Lisa Strate, MD, MPH, and Sophia Swanson, MD | September 1, 2017
View more articles from the same authors.

Case Objectives

  • Describe risk factors for poor outcome in patients with gastrointestinal bleeding.
  • Understand recommended blood transfusion thresholds for gastrointestinal bleeding.
  • Recognize circumstances in which restrictive transfusion thresholds may not be appropriate.
  • Review an algorithm for the initial management of patients with gastrointestinal bleeding.

Case & Commentary—Part 1

A 70-year-old man with severe, refractory Crohn disease was admitted for management of abdominal pain and high stool output from his ileostomy. He was admitted to the medicine service and initially treated with steroids. On the third day of hospitalization, the patient developed bloody ostomy output. Over the course of the night, his blood pressure began to drop. He was given 2 liters of normal saline with some improvement in his blood pressure. He continued to pass blood and clots from his ostomy, and his hemoglobin fell.

**Provided information**:
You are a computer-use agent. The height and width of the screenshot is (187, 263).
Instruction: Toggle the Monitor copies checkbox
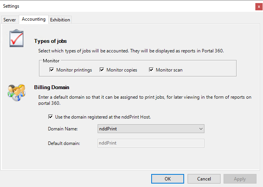click(x=102, y=70)
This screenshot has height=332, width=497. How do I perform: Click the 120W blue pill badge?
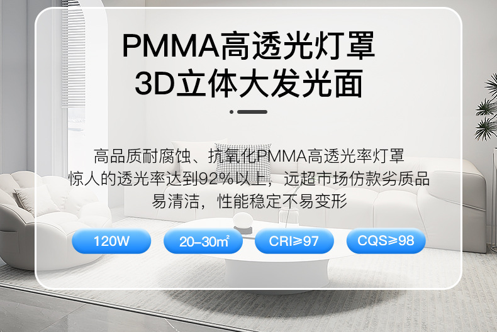pyautogui.click(x=111, y=241)
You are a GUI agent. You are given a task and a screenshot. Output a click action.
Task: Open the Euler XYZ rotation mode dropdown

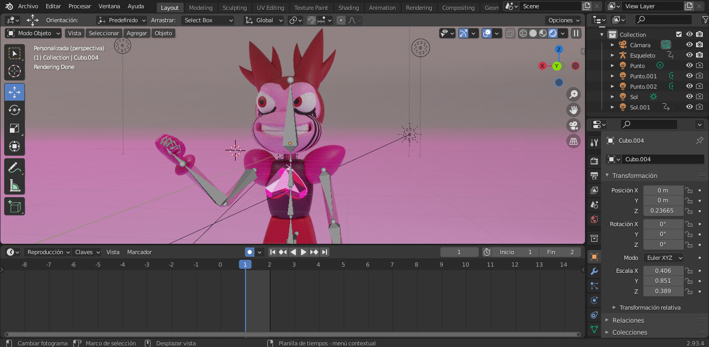point(663,258)
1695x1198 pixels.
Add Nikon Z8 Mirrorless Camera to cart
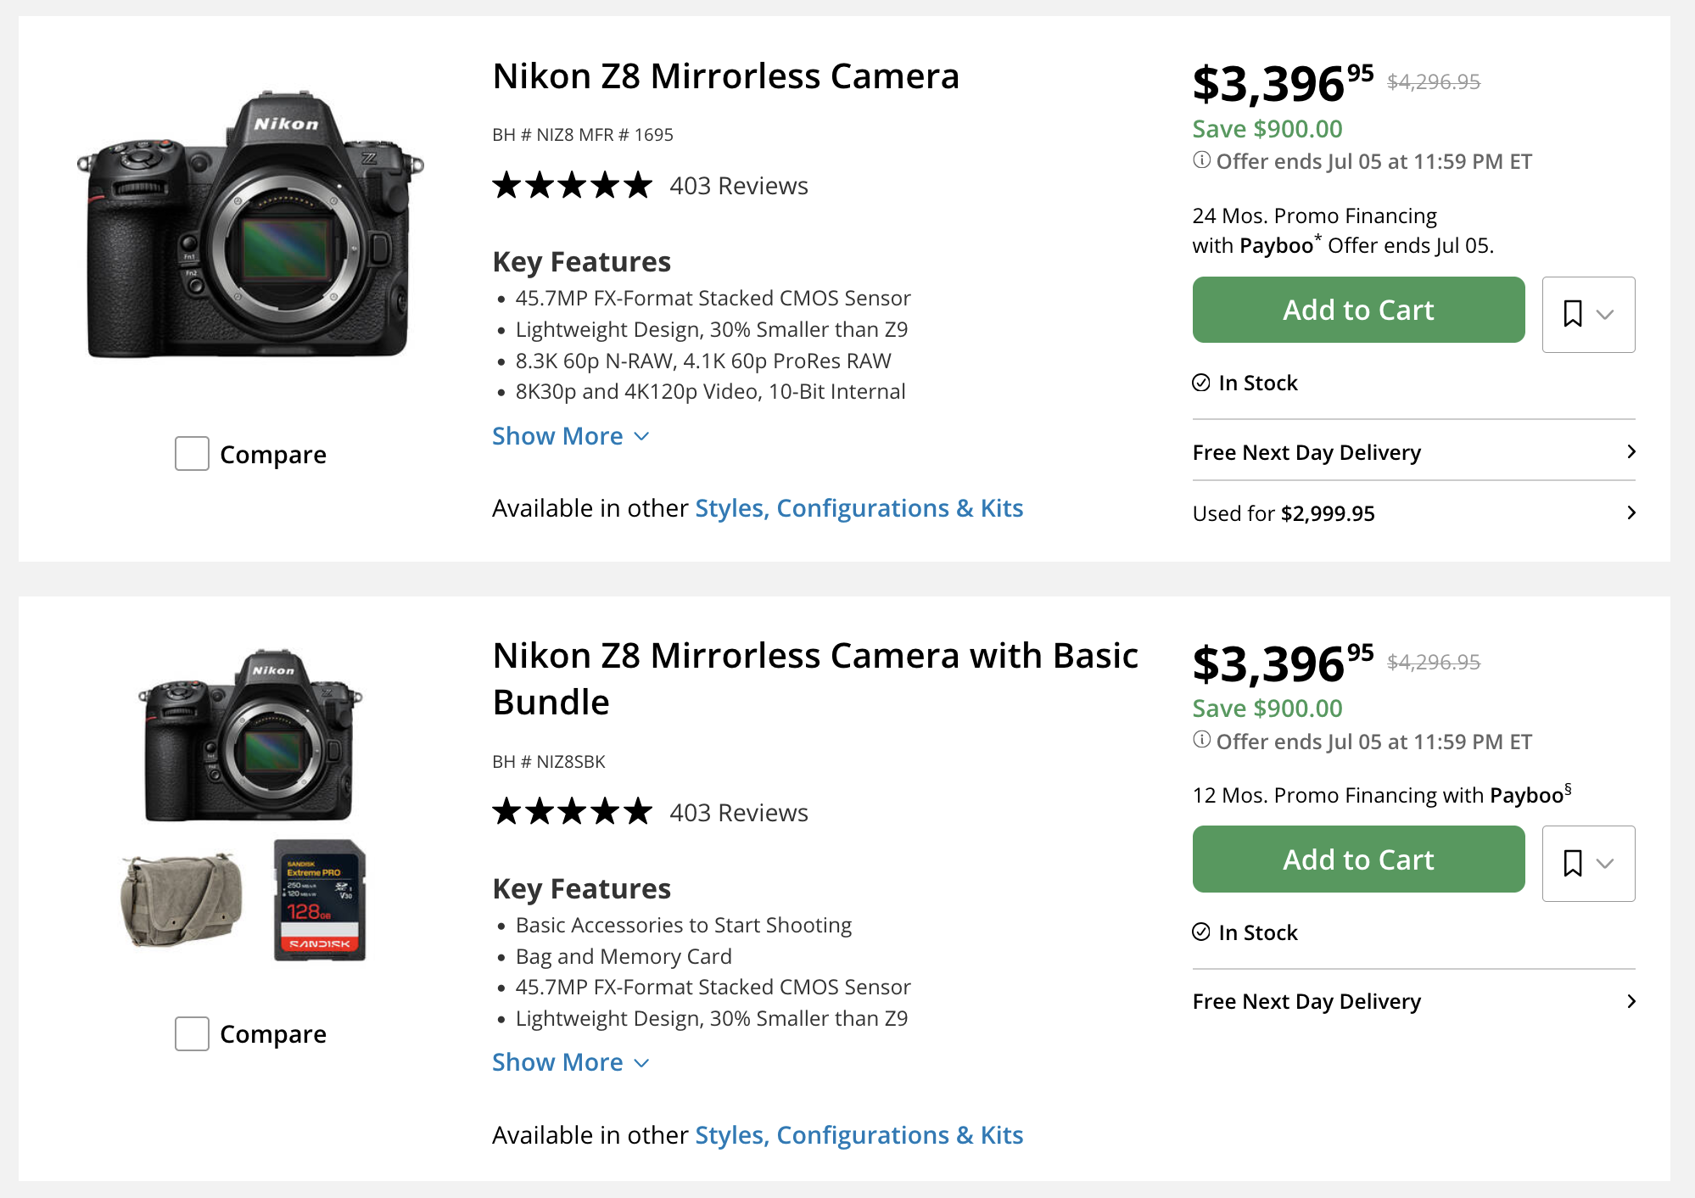click(1358, 310)
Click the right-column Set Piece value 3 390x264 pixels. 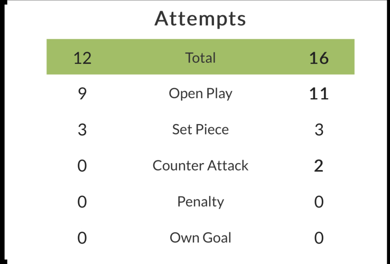tap(319, 130)
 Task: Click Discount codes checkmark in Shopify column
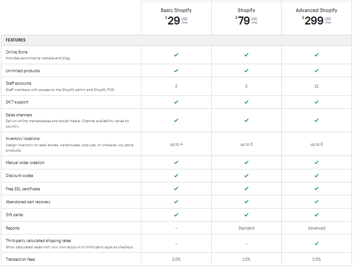click(x=246, y=176)
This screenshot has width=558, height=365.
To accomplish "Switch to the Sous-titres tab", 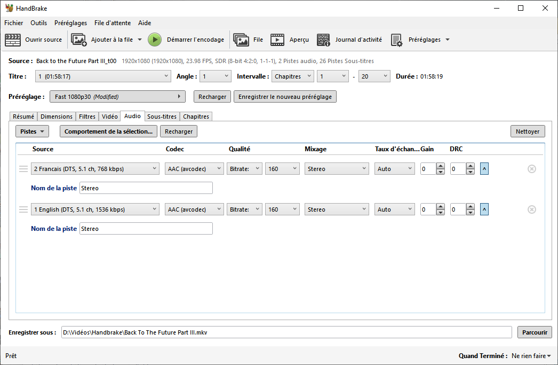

**Exercise requirements**:
Do these statements agree with the gastrointestinal bleeding case? Answer yes or no for each, quoting the deciding words of the text.
1. The patient was first treated with antibiotics.
2. The patient's Crohn disease was severe and refractory.
3. Bloody ostomy output began on the second day in the hospital.
The rows play no part in this work.

**Reply to the exercise**:
1. No: "initially treated with steroids"
2. Yes: "severe, refractory Crohn disease"
3. No: "On the third day of hospitalization, the patient developed bloody ostomy output"